::: Exercise passage
Ethics for this study was provided by The Royal Women's Hospital Research and Human Research Ethics Committee (Project approval number 06/34) and Monash University Human Research Ethics Committee (Project approval number 2010000497). It complies with the Declaration of Helsinki.33

Setting

Clinicians who were engaged in the provision of maternity healthcare at one Australian tertiary maternity hospital were invited to participate in this study. This metropolitan, standalone women's hospital provided care for 5000 births per annum at that time. It was a major referral, teaching and research centre in Australia. It was able to provide maternity and newborn services to complex pregnancies including those requiring the provision for ventilation for babies following birth for that Australian state as well as for low-risk pregnancies from the local area.
::::::
● Required work:
1. Answer these questions from the passage on the study's ethics approval and setting:
(a) What project approval number did The Royal Women's Hospital Research and Human Research Ethics Committee give?
(b) How many births per year did the hospital provide care for at that time?
(c) With which declaration does the study comply?
2. List every kind of centre that the passage on the study's ethics approval and setting says the hospital was in Australia.
3. Extend the passage on the study's ethics approval and setting, picking up after its last sentence.
::: Material supplied
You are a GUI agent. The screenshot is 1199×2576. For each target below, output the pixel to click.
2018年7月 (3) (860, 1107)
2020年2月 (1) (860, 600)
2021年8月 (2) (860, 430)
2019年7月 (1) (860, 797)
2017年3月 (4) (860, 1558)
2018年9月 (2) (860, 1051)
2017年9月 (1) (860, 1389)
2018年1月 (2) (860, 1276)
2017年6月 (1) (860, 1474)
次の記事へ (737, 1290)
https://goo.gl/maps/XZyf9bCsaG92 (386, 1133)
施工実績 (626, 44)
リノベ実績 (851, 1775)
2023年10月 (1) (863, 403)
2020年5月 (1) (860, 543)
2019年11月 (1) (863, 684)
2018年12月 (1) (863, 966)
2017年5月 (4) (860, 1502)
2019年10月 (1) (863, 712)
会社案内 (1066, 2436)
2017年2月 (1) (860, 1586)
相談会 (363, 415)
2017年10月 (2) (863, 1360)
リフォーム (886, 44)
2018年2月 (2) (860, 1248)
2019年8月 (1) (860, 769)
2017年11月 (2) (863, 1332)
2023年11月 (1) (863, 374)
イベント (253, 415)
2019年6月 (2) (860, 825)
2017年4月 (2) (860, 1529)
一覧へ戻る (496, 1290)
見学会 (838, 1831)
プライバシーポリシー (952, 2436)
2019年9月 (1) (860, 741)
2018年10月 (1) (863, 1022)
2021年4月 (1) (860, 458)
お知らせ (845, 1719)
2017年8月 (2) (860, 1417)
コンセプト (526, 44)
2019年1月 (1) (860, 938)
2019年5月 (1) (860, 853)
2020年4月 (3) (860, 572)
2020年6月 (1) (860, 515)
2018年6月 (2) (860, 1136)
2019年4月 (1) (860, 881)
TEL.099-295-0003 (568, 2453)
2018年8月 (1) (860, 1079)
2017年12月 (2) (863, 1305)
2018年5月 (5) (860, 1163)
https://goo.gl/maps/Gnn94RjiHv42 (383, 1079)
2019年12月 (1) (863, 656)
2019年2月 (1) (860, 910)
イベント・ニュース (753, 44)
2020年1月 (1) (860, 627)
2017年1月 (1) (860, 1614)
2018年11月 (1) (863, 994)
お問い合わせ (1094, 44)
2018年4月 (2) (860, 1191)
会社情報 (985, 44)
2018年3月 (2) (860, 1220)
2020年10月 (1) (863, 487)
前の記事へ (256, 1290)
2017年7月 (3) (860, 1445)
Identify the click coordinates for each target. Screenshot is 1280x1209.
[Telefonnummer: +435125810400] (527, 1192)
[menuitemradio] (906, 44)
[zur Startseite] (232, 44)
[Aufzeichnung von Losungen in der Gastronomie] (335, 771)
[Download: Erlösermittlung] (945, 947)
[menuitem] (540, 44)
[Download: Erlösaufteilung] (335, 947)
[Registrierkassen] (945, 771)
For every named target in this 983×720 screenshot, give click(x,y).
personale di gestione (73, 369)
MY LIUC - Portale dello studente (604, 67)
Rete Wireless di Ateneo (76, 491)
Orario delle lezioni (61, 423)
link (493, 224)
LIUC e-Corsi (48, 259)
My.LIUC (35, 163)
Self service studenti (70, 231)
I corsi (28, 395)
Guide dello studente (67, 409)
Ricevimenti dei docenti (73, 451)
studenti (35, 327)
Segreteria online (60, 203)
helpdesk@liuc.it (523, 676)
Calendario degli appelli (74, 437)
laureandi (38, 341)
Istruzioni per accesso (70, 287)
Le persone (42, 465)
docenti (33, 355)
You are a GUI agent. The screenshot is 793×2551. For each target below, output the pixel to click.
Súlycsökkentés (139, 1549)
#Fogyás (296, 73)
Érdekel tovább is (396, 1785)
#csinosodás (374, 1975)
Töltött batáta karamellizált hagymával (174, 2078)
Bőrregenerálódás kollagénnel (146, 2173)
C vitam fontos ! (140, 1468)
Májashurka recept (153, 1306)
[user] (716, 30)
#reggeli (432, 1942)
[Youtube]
::::::
● Responses to the tasks:
1.
(a) 06/34
(b) 5000
(c) The Declaration of Helsinki

2.
- referral
- teaching
- research

3.
In this hospital primary public maternity healthcare was undertaken by a combination of midwives, GP obstetricians and obstetric doctors (obstetricians and trainees) for antenatal outpatient care. In the intrapartum and hospital admission (antenatal and postnatal) setting, this primary maternity care was undertaken by midwives and obstetric doctors (obstetricians and trainees). Involvement by other specialities was based on the medical and psychosocial needs of the patient. Patients identified as lower maternity care risk were managed within one of two lower maternity risk care teams or within a family birth centre environment. In this group, care was predominantly undertaken by midwives with support from obstetric doctors, specialities and allied healthcare workers only as required. Those identified as high maternity care risk were managed in one of two maternal–fetal medicine units or smaller subspeciality units (eg, fetal management unit, diabetes unit, recurrent miscarriage unit, cervical surveillance unit, multiple pregnancy unit, women with physical and/or intellectual disability in pregnancy unit, drugs and alcohol in pregnancy unit, adolescent pregnancies unit). Birth was facilitated by midwives predominantly if they were spontaneous births and obstetric doctors if assisted vaginal birth or caesarean section were required. If interventions such as augmentation or continuous cardiotocographic monitoring were required and if patients were identified as increased obstetric, medical or psychosocial risk, obstetric doctors undertook primary management of these women.

Although not a major focus in this study, some of the clinicians also worked within the private healthcare system. Private maternity healthcare in Australia is predominantly undertaken by obstetricians. Private obstetricians practise either as solo practitioners, in an associateship (one or more obstetricians practising alongside each other but independently accountable from one another) or within a group practice where on-call cover is shared between the group of obstetricians. Referrals are made to other specialists as the needs arise. Solo obstetricians and those in associateship may also choose to share the work with other obstetricians for some on-call and when they are on leave from their practice. Within the private hospital environment, midwives and other specialists (as required) also provide care for the patient. However in this context, the obstetrician or their appointed covering obstetrician assumes obstetric responsibility and accountability for the patient.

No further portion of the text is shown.